▸ **Check your understanding**:
- a) Summarize the article about Sherman Ray's 100th birthday in two sentences.
- b) Continue the article about Sherman Ray's 100th birthday below, starting after its final sentence.

▸ **Document passage**:

--*--

NewsLocal News

Actions

Tailored for Resilience: Holocaust survivor, Tulsa tailor celebrates 100th birthday

Tulsa man 2.png
Tulsa man.png
Posted at 5:01 PM, May 05, 2021
and last updated 2021-05-06 14:47:08-04

TULSA, Okla. — Sherman Ray is celebrating 100 years of life.

A tailored life of tremendous resilience, even the White House sent him a birthday card to celebrate the milestone.

“When I came to Tulsa, I said, this is the town I like to live,” Ray said.

The long-time Tulsa tailor developed a passion for the trade in Bialystok, Poland, where he was born. He said his father encouraged him to develop a skill set that would open doors for him. Little did he know, it would also save his life.

Ray celebrates life because he understands its fragility.

“Going through what I went through in the camps, especially on the ground, it was the worst,” Ray said.

He is a Holocaust survivor of not one, but two concentration camps.

“It was a living hell,” he said.

Ray and his family were captured when the war first started. They were corralled into a box car with other Polish Jews. He jumped from the train. He tried convincing his family to do the same, but they wouldn’t.

--*--

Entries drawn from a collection
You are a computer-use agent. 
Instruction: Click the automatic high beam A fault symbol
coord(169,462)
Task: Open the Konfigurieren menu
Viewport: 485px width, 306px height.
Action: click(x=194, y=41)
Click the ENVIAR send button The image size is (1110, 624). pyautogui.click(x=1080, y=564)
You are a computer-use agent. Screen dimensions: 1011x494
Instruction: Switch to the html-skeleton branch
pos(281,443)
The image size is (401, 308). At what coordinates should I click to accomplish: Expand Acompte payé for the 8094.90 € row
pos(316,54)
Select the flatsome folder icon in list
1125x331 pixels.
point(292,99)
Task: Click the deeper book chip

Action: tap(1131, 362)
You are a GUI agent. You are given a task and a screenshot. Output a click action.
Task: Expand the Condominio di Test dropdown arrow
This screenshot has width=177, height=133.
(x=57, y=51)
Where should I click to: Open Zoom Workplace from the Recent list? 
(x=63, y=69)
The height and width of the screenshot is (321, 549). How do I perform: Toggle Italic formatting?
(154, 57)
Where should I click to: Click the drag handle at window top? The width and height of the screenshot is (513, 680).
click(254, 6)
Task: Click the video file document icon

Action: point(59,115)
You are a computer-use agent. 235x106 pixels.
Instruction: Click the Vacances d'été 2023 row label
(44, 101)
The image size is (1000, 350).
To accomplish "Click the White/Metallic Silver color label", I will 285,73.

--*--

▸ **Responses for each task**:
- a) Sherman Ray, a long-time Tulsa tailor born in Bialystok, Poland, is celebrating his 100th birthday and even received a birthday card from the White House. He learned tailoring at his father's urging, a skill that would also save his life, and he survived two concentration camps after he and his family were captured when the war began and he jumped from the train that carried them.

- b)
After living several months in hiding, Ray was captured and taken to Treblinka Camp. His tailoring skills saved him from the otherwise guaranteed death sentence.

“In the concentration camp at the beginning in Poland, I was doing the uniforms for the SS, that’s why I survived,” Ray said.

He said when Germans learned Russian troops were approaching the Treblinka Camp, they were evacuated to Auschwitz.

“I said to myself, 'I’ve got to survive,'" Ray said.

He did. Ray was liberated on May 2, 1945.

Last December, life tested his resilience once again. He battled COVID-19, but his zest for life and strength proved to be enough to power through.